--- START ---

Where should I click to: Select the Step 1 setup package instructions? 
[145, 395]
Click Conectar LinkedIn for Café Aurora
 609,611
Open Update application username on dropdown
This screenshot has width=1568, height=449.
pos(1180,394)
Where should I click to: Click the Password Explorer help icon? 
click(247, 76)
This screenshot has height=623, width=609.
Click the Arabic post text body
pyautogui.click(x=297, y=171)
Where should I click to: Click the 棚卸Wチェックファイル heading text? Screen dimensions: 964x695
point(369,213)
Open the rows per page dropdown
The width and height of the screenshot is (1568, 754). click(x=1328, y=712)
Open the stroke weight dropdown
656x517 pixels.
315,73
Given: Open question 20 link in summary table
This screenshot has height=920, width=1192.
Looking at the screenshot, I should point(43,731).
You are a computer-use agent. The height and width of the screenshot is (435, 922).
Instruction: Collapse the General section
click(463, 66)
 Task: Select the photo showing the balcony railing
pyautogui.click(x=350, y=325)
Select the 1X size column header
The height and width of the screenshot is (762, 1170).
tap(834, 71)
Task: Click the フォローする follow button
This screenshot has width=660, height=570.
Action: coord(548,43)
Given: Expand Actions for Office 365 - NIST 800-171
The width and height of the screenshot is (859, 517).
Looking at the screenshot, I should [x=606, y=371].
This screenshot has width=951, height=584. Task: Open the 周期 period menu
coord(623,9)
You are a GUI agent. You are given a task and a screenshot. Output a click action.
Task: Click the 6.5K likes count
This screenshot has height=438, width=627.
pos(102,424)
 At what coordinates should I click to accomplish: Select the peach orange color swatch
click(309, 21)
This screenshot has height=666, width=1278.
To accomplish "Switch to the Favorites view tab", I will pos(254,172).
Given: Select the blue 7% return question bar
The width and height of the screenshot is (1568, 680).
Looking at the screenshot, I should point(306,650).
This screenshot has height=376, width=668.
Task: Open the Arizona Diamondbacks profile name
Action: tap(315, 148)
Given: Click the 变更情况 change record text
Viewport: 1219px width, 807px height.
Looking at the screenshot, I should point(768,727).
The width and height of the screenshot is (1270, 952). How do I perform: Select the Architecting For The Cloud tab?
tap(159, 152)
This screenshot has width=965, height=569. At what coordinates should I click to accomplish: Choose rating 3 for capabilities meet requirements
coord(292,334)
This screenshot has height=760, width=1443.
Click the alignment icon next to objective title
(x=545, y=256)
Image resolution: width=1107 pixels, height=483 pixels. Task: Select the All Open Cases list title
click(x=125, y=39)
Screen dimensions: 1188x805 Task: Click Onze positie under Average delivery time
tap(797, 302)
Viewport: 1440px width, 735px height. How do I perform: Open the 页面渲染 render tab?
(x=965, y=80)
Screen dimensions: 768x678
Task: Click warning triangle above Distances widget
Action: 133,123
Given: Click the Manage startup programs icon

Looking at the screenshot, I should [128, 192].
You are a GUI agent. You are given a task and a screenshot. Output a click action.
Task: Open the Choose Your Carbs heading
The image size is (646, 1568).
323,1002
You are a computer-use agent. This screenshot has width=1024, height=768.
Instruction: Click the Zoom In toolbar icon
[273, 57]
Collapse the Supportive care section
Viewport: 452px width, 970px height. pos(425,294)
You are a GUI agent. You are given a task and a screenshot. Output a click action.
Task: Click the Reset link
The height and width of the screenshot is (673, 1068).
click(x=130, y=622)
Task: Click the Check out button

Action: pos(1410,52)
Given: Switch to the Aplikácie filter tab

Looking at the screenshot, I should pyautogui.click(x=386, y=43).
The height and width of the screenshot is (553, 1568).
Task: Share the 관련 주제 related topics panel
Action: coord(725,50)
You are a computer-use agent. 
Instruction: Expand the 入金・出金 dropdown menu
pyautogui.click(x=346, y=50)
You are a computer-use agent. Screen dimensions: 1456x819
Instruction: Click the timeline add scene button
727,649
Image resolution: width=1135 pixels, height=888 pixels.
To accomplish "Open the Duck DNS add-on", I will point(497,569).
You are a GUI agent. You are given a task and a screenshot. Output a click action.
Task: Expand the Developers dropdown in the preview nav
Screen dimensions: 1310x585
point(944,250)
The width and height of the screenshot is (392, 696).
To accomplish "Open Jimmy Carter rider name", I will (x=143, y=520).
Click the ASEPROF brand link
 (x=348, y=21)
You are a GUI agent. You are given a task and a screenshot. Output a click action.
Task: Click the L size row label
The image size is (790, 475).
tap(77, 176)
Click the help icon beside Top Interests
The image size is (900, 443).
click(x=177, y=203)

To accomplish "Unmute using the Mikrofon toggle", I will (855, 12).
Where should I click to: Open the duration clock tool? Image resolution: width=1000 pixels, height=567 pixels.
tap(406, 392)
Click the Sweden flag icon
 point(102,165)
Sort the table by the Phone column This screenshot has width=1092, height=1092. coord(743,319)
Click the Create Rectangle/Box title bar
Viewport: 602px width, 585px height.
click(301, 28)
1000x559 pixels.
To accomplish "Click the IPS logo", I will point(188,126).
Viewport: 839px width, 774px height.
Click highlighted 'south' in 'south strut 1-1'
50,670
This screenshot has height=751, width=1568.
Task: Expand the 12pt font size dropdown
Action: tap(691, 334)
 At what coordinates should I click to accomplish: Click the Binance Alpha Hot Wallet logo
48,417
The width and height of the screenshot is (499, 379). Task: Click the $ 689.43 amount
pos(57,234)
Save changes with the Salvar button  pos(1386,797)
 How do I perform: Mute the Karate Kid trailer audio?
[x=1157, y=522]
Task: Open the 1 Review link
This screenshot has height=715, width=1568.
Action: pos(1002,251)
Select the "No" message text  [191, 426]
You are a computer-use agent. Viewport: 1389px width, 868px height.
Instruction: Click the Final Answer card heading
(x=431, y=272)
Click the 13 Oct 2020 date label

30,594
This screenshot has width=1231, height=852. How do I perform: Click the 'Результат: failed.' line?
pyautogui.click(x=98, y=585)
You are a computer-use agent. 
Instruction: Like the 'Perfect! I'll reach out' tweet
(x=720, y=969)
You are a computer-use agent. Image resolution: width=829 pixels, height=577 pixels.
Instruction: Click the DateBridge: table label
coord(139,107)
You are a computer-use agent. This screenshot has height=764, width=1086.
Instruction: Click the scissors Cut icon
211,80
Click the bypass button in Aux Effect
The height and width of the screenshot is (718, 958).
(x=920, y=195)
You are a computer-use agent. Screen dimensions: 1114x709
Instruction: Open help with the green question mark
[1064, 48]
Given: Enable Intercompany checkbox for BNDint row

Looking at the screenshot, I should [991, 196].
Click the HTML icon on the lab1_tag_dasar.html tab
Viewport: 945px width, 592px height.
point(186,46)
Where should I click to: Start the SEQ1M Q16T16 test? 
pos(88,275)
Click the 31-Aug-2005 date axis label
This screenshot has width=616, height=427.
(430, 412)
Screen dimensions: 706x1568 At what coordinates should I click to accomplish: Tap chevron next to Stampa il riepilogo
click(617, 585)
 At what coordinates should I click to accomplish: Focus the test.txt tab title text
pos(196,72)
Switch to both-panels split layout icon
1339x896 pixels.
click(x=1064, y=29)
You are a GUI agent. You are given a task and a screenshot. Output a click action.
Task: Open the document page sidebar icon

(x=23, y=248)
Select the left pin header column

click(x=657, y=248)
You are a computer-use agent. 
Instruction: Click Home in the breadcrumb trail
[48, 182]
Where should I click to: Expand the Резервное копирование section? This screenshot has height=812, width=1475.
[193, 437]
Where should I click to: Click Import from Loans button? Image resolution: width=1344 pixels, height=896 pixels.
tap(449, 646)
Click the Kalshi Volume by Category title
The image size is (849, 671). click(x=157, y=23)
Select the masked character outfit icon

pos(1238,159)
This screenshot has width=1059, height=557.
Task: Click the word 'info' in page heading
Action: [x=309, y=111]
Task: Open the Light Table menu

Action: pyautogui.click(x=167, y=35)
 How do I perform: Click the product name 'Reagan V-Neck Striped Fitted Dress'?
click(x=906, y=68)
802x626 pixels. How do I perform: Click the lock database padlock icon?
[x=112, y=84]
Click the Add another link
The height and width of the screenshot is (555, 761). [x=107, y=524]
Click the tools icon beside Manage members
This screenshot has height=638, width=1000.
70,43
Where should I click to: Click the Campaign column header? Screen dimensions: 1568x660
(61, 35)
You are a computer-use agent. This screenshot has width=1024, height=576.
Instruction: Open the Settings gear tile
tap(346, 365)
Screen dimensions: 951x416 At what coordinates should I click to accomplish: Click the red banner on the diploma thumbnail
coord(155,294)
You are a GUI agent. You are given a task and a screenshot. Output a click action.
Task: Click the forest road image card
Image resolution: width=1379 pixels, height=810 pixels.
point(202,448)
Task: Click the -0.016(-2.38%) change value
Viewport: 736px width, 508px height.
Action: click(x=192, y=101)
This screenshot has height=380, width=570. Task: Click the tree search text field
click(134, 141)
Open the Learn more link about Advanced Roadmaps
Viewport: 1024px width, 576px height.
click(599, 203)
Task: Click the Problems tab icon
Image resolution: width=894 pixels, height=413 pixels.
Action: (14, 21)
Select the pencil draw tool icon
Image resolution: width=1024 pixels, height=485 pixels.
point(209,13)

--- END ---

:: AIM OF THE EXERCISE ::
Lines from the one with "Task: Click the Problems tab icon" through the last line above must be printed exactly; no other line is to appear.

:: RESULT FOR THIS TASK ::
Task: Click the Problems tab icon
Image resolution: width=894 pixels, height=413 pixels.
Action: (14, 21)
Select the pencil draw tool icon
Image resolution: width=1024 pixels, height=485 pixels.
point(209,13)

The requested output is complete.